FM13 brought in Classic Mode as a low-fat version of the game -- pitched somewhere in between the immersive leviathan of the proper game, and the more casually-minded mobile edition -- and that legacy is continued here, but more so in the full-fat version of the game if anything. There's clear convergence between the two modes, with Classic expanded this year to deliver a little more depth, and the main mode making concessions towards accessibility, not by dumbing things down, but by providing managers with more feedback than ever. If you want to take the reins for absolutely everything in the game, then you pretty much can, but even at lower league clubs there's a network of assistants (who need to be picked and told what to do by you, mind) to help place the info you need in front of you.
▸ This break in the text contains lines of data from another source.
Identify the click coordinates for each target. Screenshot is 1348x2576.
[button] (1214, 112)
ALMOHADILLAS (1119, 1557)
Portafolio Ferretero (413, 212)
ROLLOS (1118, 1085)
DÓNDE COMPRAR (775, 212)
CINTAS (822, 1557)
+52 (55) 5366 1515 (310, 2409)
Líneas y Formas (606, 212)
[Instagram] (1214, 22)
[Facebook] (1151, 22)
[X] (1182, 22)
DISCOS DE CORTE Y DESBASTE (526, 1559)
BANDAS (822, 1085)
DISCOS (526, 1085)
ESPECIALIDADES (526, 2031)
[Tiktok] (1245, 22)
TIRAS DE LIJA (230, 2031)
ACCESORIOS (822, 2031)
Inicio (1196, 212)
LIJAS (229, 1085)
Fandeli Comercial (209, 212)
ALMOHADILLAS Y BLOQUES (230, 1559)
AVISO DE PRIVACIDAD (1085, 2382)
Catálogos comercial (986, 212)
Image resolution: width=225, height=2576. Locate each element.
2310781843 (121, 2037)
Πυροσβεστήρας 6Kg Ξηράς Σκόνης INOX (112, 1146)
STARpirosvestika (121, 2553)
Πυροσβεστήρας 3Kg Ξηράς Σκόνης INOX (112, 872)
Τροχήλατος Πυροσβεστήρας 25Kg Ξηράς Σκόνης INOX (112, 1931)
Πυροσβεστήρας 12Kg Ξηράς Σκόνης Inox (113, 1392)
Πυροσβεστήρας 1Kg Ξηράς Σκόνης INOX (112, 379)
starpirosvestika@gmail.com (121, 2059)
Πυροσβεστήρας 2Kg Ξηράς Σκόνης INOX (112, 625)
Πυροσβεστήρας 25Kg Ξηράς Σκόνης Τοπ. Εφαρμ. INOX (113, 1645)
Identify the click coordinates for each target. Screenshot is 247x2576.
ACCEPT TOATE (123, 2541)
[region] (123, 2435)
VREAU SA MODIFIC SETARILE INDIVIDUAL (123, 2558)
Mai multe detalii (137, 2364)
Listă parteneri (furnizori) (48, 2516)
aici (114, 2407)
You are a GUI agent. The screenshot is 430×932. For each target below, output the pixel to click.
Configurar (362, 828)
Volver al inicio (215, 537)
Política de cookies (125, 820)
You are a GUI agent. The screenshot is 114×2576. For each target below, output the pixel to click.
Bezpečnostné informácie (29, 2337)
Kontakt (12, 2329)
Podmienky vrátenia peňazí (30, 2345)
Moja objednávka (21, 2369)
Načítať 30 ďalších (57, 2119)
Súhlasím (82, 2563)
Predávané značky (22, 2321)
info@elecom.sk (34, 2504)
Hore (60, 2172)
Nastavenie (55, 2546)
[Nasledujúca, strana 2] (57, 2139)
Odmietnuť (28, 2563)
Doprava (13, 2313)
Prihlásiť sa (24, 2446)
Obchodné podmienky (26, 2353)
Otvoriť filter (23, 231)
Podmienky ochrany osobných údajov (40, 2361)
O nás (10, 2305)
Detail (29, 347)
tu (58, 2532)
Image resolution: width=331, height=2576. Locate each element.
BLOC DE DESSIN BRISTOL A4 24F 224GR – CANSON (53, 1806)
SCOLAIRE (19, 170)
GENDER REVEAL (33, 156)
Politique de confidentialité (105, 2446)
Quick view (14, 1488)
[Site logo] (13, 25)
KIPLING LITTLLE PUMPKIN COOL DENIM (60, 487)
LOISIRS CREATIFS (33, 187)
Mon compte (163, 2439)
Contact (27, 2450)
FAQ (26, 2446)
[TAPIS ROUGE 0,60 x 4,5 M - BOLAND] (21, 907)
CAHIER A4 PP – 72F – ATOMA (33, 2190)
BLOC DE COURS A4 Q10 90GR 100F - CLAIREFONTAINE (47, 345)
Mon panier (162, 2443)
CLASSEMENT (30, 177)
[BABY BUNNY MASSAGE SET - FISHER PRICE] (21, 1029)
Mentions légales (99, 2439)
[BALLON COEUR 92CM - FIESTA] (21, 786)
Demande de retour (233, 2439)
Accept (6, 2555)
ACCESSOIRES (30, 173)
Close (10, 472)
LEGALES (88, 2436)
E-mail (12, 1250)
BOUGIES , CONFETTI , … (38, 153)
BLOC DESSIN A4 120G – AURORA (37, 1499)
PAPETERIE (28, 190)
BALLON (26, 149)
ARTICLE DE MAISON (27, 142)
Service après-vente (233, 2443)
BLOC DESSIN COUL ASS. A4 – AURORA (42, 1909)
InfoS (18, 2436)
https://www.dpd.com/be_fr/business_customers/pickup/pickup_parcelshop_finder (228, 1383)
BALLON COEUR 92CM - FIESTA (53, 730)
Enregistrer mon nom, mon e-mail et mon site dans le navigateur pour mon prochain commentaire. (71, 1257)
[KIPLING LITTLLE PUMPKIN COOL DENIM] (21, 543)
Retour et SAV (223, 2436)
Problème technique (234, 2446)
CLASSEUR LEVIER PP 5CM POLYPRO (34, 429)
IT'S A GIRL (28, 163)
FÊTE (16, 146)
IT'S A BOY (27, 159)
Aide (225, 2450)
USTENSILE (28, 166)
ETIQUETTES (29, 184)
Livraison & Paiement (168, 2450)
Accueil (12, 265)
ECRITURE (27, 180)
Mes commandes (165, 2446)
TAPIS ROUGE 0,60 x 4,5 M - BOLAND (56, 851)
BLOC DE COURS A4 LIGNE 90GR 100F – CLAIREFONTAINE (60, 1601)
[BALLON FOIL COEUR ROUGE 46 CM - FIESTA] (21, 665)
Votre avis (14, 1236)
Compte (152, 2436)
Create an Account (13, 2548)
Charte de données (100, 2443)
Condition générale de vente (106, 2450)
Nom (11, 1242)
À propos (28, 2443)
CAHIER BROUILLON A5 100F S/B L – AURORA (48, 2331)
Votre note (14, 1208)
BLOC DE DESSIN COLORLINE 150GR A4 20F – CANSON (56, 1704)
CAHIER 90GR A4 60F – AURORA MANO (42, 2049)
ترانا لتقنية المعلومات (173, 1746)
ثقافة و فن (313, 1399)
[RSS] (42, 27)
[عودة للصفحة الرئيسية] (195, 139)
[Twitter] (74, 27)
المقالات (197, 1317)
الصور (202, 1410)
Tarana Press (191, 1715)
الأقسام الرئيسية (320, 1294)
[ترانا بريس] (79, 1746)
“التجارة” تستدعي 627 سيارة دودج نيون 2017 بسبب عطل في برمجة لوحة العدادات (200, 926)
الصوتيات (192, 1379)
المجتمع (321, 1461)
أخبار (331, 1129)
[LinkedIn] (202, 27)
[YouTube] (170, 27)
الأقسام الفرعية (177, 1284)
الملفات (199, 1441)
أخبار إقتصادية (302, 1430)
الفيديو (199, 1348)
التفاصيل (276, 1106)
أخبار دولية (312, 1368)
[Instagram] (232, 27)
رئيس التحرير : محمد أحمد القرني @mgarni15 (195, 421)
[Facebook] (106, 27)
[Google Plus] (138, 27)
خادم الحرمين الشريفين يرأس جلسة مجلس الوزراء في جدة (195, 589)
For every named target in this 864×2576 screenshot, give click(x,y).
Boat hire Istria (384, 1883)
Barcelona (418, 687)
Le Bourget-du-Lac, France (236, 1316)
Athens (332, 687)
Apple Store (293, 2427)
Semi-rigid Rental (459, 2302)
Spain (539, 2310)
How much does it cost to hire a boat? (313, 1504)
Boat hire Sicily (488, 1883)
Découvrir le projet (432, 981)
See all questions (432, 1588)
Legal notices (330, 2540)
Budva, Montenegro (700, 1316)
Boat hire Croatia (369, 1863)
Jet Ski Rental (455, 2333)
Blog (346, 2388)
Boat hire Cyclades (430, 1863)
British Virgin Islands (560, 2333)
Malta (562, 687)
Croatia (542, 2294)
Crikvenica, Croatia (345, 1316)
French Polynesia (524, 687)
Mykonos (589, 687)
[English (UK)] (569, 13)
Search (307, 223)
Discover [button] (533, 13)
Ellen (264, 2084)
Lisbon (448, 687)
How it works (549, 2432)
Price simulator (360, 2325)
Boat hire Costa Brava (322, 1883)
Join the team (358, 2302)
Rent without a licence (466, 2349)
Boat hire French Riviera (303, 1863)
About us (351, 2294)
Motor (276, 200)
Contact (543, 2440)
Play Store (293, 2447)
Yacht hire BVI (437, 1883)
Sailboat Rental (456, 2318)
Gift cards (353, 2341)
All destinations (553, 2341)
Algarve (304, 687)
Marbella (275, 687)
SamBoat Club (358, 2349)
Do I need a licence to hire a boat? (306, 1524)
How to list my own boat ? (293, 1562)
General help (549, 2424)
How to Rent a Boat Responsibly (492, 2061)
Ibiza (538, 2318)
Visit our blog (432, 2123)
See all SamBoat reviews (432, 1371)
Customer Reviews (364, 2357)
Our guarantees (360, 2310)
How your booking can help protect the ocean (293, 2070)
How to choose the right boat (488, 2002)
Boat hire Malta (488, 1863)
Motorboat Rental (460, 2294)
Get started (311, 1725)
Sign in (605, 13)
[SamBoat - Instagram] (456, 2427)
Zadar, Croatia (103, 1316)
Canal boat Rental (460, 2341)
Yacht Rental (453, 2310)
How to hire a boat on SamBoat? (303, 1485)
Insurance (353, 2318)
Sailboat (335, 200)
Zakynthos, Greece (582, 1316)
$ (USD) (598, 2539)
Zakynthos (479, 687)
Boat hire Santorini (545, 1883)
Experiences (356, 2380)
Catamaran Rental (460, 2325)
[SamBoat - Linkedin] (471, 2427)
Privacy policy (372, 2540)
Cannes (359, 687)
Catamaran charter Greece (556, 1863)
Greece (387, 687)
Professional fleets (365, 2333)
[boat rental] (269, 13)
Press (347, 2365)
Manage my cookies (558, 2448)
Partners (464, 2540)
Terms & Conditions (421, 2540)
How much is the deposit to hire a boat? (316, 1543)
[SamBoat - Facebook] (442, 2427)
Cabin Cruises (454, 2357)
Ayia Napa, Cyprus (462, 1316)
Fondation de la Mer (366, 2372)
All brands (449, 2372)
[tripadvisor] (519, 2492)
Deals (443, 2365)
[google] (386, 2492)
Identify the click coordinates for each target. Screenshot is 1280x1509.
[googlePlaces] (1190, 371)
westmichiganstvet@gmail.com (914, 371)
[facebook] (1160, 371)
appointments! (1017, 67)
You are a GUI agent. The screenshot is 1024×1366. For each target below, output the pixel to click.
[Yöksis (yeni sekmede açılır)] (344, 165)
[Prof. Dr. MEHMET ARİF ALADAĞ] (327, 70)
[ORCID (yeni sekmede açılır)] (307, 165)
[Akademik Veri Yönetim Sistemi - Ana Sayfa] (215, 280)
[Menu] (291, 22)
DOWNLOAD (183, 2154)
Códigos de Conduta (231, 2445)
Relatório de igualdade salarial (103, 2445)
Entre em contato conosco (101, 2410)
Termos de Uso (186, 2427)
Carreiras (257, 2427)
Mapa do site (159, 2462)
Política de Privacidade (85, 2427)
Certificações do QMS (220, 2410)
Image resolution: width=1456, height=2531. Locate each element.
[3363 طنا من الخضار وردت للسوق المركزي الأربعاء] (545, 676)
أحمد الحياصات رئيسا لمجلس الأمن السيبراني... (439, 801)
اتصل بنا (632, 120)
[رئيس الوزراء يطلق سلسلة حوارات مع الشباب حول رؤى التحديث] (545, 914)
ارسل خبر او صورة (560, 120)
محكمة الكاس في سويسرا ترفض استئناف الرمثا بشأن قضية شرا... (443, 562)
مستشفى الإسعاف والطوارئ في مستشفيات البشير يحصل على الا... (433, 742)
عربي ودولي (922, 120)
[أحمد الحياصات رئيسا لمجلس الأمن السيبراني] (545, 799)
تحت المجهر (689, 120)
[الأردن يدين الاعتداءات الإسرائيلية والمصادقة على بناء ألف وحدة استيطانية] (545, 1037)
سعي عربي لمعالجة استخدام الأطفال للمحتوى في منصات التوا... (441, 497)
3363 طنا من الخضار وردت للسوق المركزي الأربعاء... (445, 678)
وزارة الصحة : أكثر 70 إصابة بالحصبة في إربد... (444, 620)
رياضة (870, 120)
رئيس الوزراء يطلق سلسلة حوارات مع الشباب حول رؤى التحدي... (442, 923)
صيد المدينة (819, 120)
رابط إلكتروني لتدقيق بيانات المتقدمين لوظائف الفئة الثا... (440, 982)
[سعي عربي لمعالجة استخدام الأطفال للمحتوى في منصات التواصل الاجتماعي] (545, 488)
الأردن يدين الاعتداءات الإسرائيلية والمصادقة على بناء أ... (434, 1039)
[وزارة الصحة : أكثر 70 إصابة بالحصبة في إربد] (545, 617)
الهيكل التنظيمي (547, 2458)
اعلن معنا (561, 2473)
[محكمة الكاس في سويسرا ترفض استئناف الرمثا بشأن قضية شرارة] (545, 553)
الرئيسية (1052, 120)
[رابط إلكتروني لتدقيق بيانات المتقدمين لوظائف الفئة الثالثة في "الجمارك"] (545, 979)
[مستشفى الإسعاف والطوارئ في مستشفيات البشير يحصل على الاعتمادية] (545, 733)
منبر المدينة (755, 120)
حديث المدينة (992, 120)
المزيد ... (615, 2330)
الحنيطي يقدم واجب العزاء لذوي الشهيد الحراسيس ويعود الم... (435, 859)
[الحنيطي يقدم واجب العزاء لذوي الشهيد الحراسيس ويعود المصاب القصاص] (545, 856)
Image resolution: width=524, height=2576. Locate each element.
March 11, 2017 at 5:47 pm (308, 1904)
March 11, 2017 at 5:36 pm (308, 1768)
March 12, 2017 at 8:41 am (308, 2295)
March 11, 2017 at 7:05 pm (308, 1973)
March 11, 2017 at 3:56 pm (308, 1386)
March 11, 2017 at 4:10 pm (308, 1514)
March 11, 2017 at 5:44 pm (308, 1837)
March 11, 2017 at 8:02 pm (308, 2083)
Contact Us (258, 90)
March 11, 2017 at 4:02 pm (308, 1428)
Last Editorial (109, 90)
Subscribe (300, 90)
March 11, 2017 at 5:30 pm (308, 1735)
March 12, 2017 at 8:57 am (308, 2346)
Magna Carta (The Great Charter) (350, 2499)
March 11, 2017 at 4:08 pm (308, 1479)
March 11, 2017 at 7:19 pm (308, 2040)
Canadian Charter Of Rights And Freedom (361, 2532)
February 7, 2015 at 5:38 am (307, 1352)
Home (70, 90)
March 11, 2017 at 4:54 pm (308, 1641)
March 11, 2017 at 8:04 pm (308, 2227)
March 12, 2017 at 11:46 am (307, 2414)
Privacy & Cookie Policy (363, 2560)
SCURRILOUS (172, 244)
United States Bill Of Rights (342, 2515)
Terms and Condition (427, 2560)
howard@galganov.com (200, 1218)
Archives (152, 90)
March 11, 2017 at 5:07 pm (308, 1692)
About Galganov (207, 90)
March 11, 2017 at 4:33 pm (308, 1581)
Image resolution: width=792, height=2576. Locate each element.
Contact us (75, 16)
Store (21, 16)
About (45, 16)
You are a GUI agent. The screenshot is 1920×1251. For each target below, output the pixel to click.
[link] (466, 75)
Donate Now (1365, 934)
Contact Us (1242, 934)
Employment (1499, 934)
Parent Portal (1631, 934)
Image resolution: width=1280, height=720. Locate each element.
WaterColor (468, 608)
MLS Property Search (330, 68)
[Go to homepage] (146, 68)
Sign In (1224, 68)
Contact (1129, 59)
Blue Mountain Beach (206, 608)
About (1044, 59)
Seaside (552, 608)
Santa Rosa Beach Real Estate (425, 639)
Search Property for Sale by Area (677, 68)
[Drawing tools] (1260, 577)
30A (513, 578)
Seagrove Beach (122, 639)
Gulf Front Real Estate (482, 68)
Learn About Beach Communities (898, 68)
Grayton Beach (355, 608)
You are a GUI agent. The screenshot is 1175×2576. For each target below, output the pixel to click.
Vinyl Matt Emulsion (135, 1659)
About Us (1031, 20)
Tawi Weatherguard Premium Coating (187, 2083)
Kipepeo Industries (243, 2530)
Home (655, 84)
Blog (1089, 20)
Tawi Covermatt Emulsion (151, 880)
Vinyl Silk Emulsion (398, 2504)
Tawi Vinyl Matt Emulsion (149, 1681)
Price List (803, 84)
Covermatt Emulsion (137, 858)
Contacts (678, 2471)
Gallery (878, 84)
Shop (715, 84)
The tweaked and revised UI places more focus on the news stream, and the vast majority of your business can actually be conducted directly from here, with only occasional need to dabble in the drop-down menus. Overlays and pop-up captions appear whenever you brush an object of even remote interest, delivering important contextual information. Nowhere is this more useful than on the tactical screen, with positions, visual statistical feedback and role suitability all available from a single screen, and formation affinity broken down into key areas to be scrutinised and pored over. The reports and the feedback from the scouting network -- which, at the time, consisted of one peripatetic 50-year old -- told me instantly what I needed to know if I wanted to get cracking, but also allowed for hours of deep study should I desire.
Adding to this spirit of revamped communication are your dealings with the board and the media. You can leak stories to the press if you so wish, in the hopes of creating a media storm that might pressurise the board into giving in. Alternatively, it might get you fired. Team talks count for much more than they used to, with morale playing a huge part in proceedings. Having played as Yeovil, who found themselves in the Championship this season, with little of the resources enjoyed by the clubs in the division who flirt with Premier League football on a semi-regular basis, losses are to be expected. So every team talk, every signing, every little bit of interaction with the press, these have a great effect on team morale, and therefore the execution of one's tactical plans.
Journalists are slippery little sh**s to be honest (we should know), and FM14 reflects that brilliantly. Reporters will come knocking with gossip games, having pulled a quote out of context from another manager's presser, hoping to start turf wars and create controversies out of nothing. It's really quite rewarding to engage with the manipulative machinations of the press engine and attempt to try and better play the game. Given the greater importance afforded to morale, the more frequent interventions by club boards, and the need to boost one's personal portfolio, media exchanges have a little more bite to them this time around. Nothing major, you understand, but an improvement nonetheless.
Transfers are smoother and slicker than ever before, with a Suggest Terms option allowing you to haggle in real-time with teams as one might over the phone without having to fast-forward in 15-minute intervals, incrementally increasing a bid time after time, and SI do a good job of opening up deadline day and creating a sense of the madness that engulfs the footballing industry twice a year. That being said, I've found that players, agents, and clubs can have an inflated opinion f value in this game, with difficulties over haggling and wage packets often proving hilariously overblown. David Bentley is one of the finest players you can pick up on a free transfer, but his ludicrous wage demands mean that the only destinations open to him are clubs who definitely don't need him.
So there's a little picture of some of the changes made to FM14 this year. It's really all about accessible depth, and that phrase shouldn't send you running. This is the grail: the ability to do more in less time thanks to clever UI redesign and improved feedback systems without sacrificing the need for deep micromanagement should you be wanting a challenge. Better yet, for the first time in years, the Premier League is genuinely wide-open. You can't jump into the hotseat at Manchester United and coast to victory, and that's terribly exciting, both in-game and out in the real world too.
Though frankly, I've forgotten what the Sun looks like.